ECLI:NL:RVS:2024:4416
Raad van State
- Mondelinge uitspraak
- E.A. Minderhoud
- M. Scheele
- M. van der Heiden
- Rechtspraak.nl
Beroep tegen wijziging van het Herstelbestemmingsplan buitengebied Deurne 2021
In deze zaak gaat het om een beroep tegen het besluit van de raad van de gemeente Deurne van 5 juli 2022, waarbij het 'Herstelbestemmingsplan buitengebied Deurne 2021' is gewijzigd vastgesteld. De appellanten, beiden wonend in Liessel, hebben een initiatief ingediend voor de realisatie van een nieuw gebouw op hun perceel, maar de raad heeft dit initiatief niet overgenomen in het bestemmingsplan.

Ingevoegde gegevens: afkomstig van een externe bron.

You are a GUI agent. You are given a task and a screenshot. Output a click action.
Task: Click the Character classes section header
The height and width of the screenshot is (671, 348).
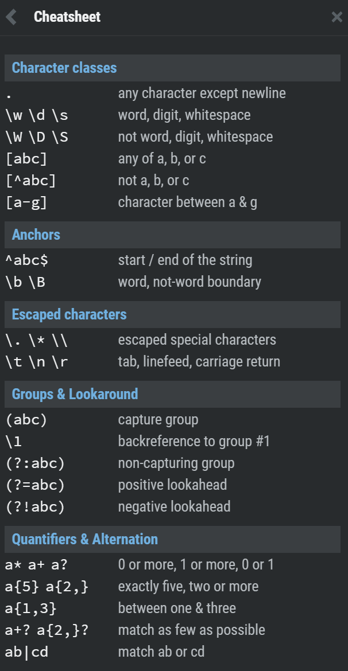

De appellanten stellen dat de raad niet heeft beoordeeld of hun initiatief kan worden overgenomen, terwijl zij dit tijdig en concreet hebben ingediend. De Afdeling bestuursrechtspraak van de Raad van State heeft op 28 oktober 2024 uitspraak gedaan in deze zaak.
De Afdeling oordeelt dat de raad bij de vaststelling van een bestemmingsplan rekening moet houden met particuliere initiatieven voor ruimtelijke ontwikkeling, mits deze initiatieven voldoende concreet zijn en tijdig zijn ingediend. In juli 2020 zijn de appellanten in gesprek gegaan met de gemeente over hun voornemen om een veldschuur op hun perceel te slopen en een nieuw gebouw te realiseren. De raad heeft het ontwerp van het bestemmingsplan op 18 juni 2021 ter inzage gelegd, maar de appellanten hebben in hun zienswijze een verzoek tot wijziging van het bestemmingsvlak ingediend.
De Afdeling concludeert dat het initiatief van de appellanten in beginsel concreet en tijdig is, maar dat de raad op het moment van vaststelling van het plan niet in staat was om de ruimtelijke aanvaardbaarheid van het initiatief te beoordelen. Dit kwam doordat een deel van de gronden die de appellanten wensen te wijzigen, eigendom is van een ander, die niet betrokken is bij het initiatief. De raad kan niet verweten worden dat hij niet eerder heeft aangegeven dat nadere informatie vereist was, aangezien de appellanten niet hebben aangegeven dat de eigendomsverhouding relevant was. De Afdeling verklaart het beroep ongegrond en oordeelt dat de raad geen proceskosten hoeft te vergoeden.